Records from a data source:

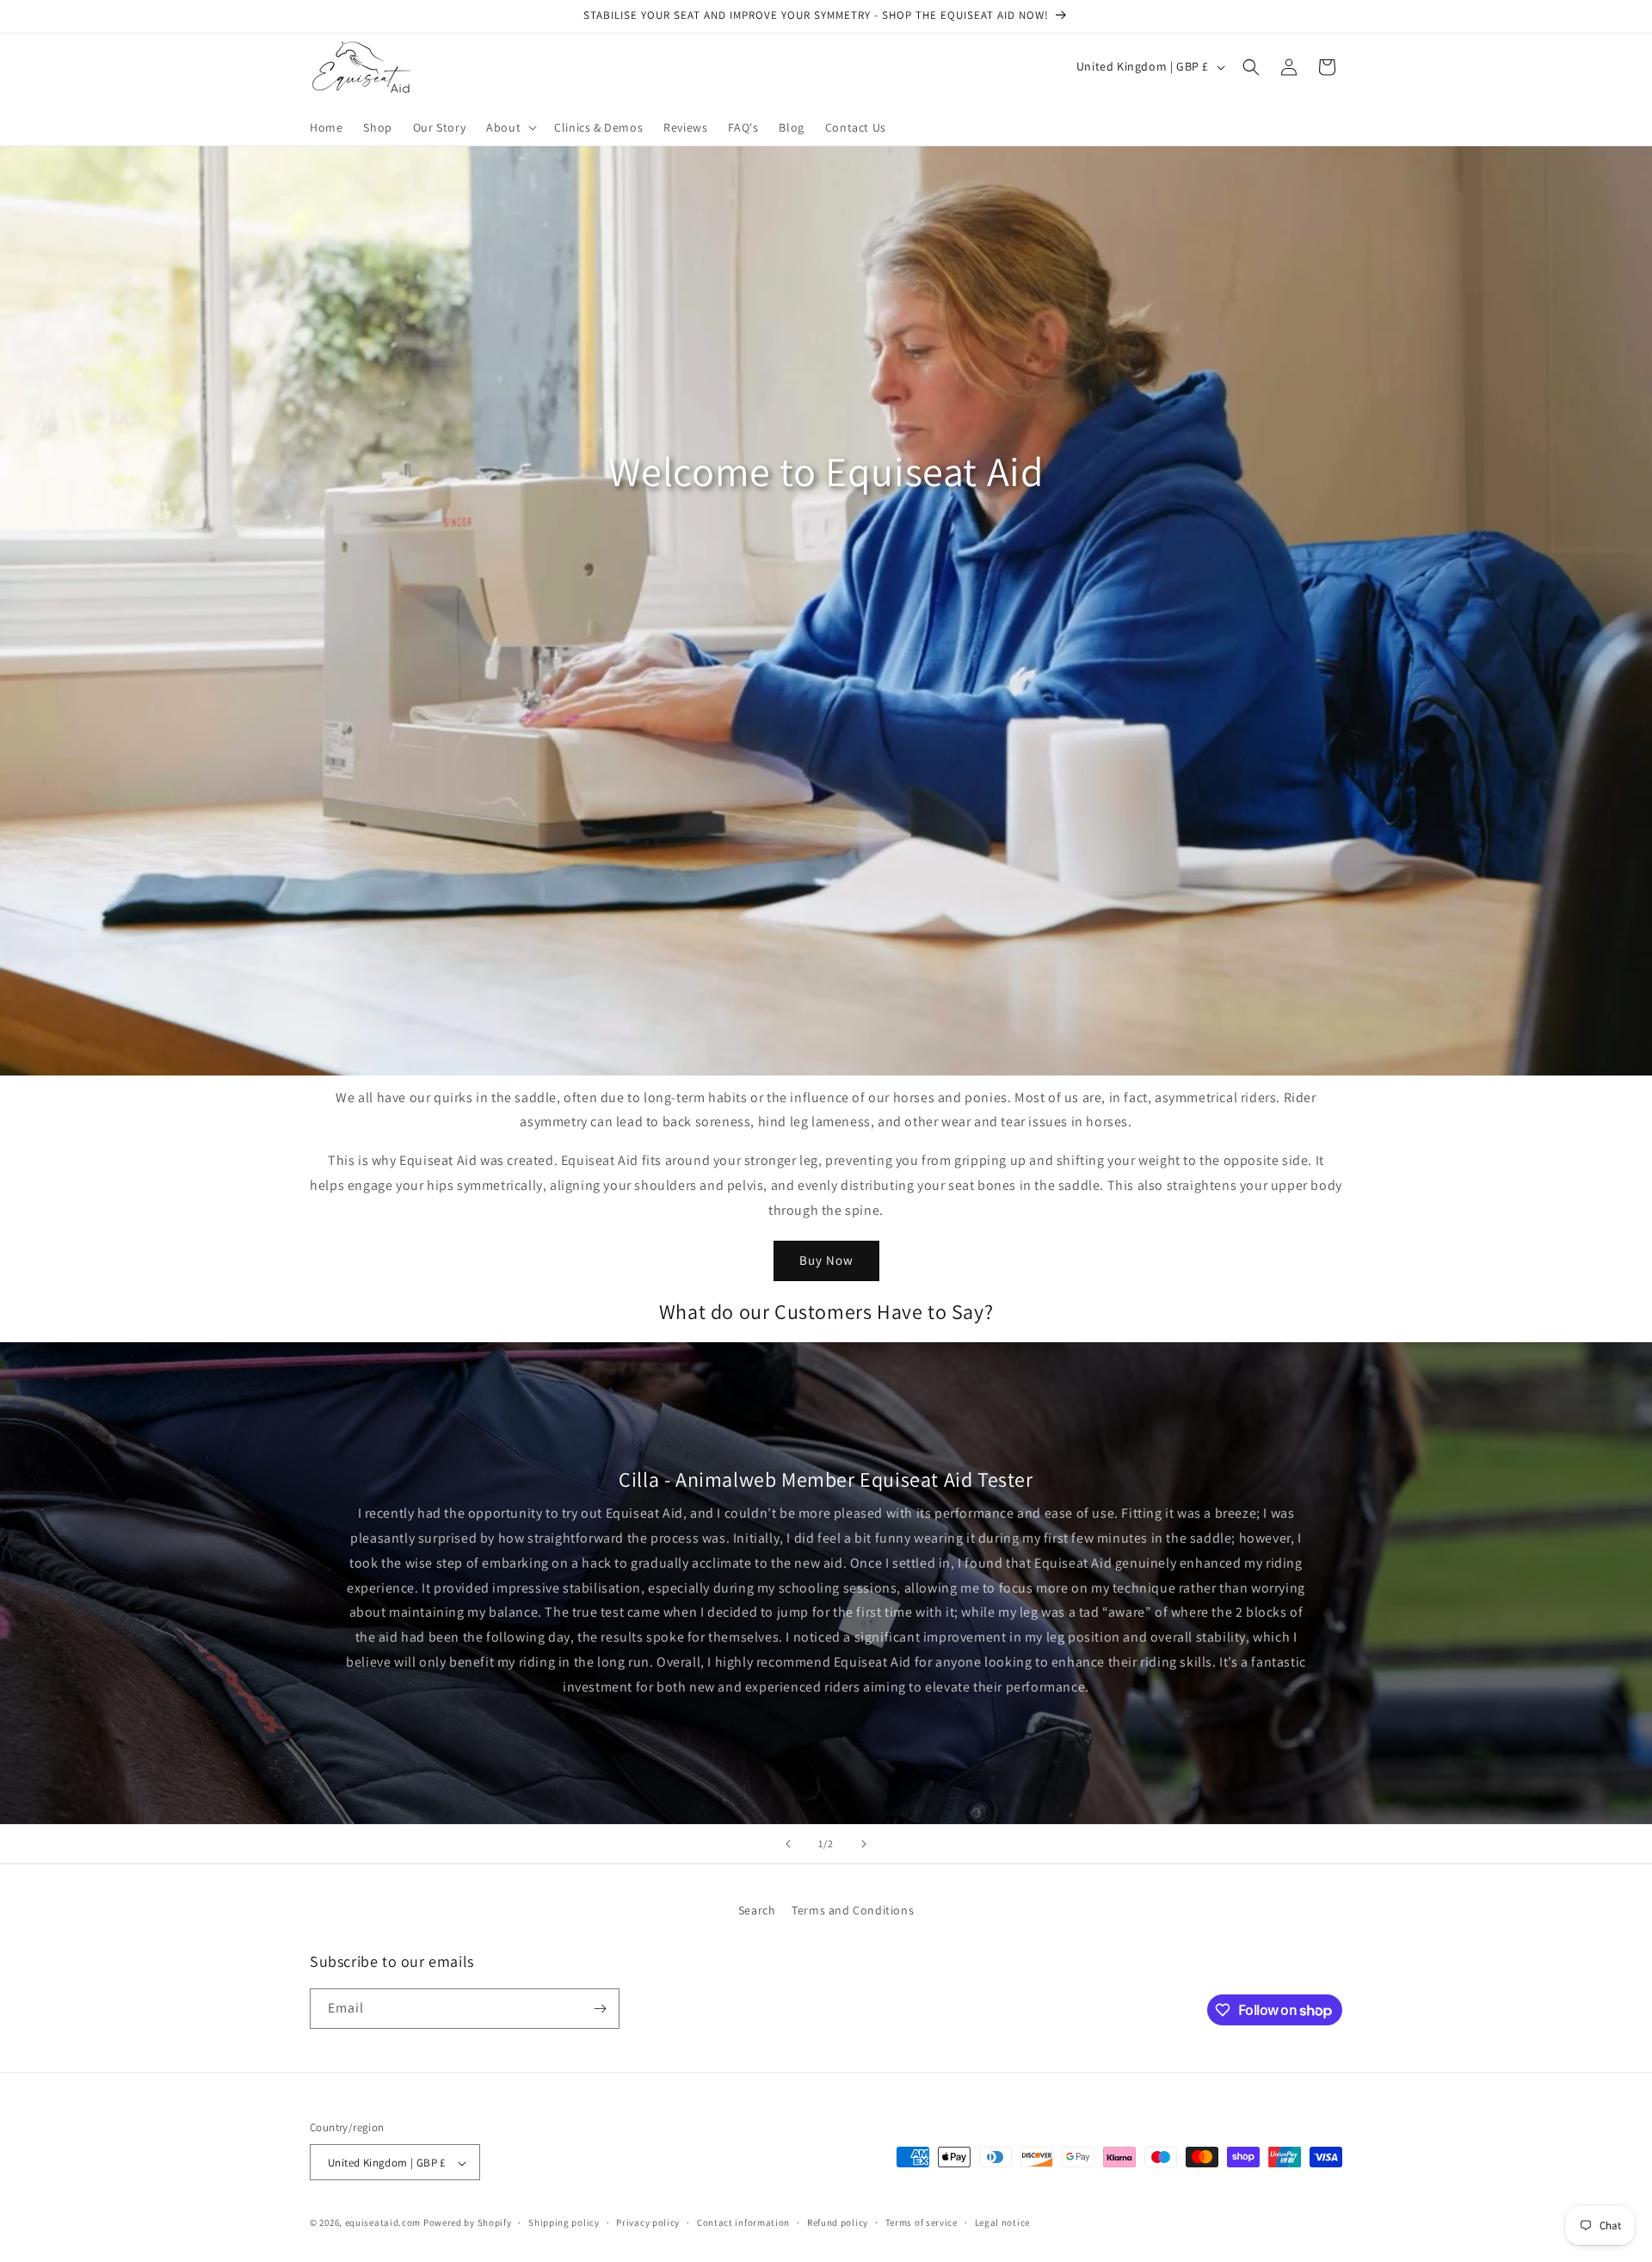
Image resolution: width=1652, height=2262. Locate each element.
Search (757, 1910)
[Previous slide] (788, 1844)
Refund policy (837, 2223)
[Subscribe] (600, 2008)
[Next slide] (864, 1844)
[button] (510, 127)
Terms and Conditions (853, 1910)
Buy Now (826, 1260)
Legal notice (1002, 2223)
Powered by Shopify (467, 2223)
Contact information (743, 2223)
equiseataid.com (383, 2223)
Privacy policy (648, 2223)
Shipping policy (564, 2223)
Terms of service (921, 2223)
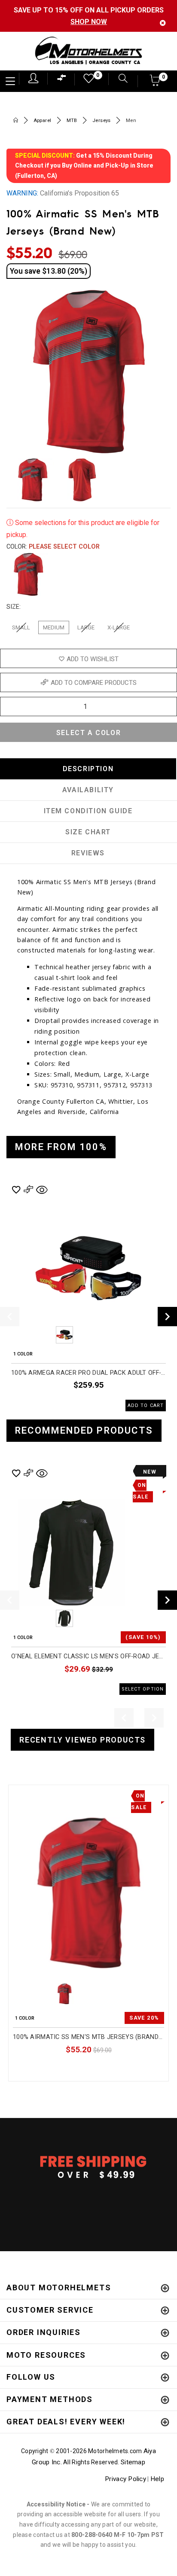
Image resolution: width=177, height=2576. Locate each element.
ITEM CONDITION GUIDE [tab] (88, 811)
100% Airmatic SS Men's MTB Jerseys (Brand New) (88, 2037)
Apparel (43, 120)
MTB (72, 120)
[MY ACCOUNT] (33, 78)
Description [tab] (88, 769)
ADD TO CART (146, 1405)
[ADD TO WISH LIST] (18, 1795)
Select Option (128, 2068)
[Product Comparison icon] (62, 80)
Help (157, 2479)
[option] (88, 1297)
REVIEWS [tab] (88, 853)
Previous (40, 1334)
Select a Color (88, 733)
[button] (155, 83)
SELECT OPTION (143, 1689)
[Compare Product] (32, 1795)
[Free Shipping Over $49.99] (88, 2166)
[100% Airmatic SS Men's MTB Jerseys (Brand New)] (88, 1893)
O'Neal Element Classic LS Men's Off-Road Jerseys (88, 1656)
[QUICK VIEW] (48, 1795)
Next (156, 479)
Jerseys (101, 120)
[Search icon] (119, 79)
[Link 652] (15, 121)
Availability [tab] (88, 790)
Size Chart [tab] (88, 832)
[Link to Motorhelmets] (88, 51)
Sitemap (133, 2462)
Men (131, 120)
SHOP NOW (88, 22)
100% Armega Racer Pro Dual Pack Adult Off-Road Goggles (88, 1373)
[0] (86, 80)
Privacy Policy (125, 2479)
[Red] (28, 574)
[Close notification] (162, 23)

**Brief:**
Please write out all of the data verbatim, with no pictures in the copy.

**Exercise output:**
Image resolution: width=1652, height=2262. Locate each element.
Search (757, 1910)
[Previous slide] (788, 1844)
Refund policy (837, 2223)
[Subscribe] (600, 2008)
[Next slide] (864, 1844)
[button] (510, 127)
Terms and Conditions (853, 1910)
Buy Now (826, 1260)
Legal notice (1002, 2223)
Powered by Shopify (467, 2223)
Contact information (743, 2223)
equiseataid.com (383, 2223)
Privacy policy (648, 2223)
Shipping policy (564, 2223)
Terms of service (921, 2223)
Image resolution: width=177, height=2576. Locate each element.
ITEM CONDITION GUIDE [tab] (88, 811)
100% Airmatic SS Men's MTB Jerseys (Brand New) (88, 2037)
Apparel (43, 120)
MTB (72, 120)
[MY ACCOUNT] (33, 78)
Description [tab] (88, 769)
ADD TO CART (146, 1405)
[ADD TO WISH LIST] (18, 1795)
Select Option (128, 2068)
[Product Comparison icon] (62, 80)
Help (157, 2479)
[option] (88, 1297)
REVIEWS [tab] (88, 853)
Previous (40, 1334)
Select a Color (88, 733)
[button] (155, 83)
SELECT OPTION (143, 1689)
[Compare Product] (32, 1795)
[Free Shipping Over $49.99] (88, 2166)
[100% Airmatic SS Men's MTB Jerseys (Brand New)] (88, 1893)
O'Neal Element Classic LS Men's Off-Road Jerseys (88, 1656)
[QUICK VIEW] (48, 1795)
Next (156, 479)
Jerseys (101, 120)
[Search icon] (119, 79)
[Link 652] (15, 121)
Availability [tab] (88, 790)
Size Chart [tab] (88, 832)
[Link to Motorhelmets] (88, 51)
Sitemap (133, 2462)
Men (131, 120)
SHOP NOW (88, 22)
100% Armega Racer Pro Dual Pack Adult Off-Road Goggles (88, 1373)
[0] (86, 80)
Privacy Policy (125, 2479)
[Red] (28, 574)
[Close notification] (162, 23)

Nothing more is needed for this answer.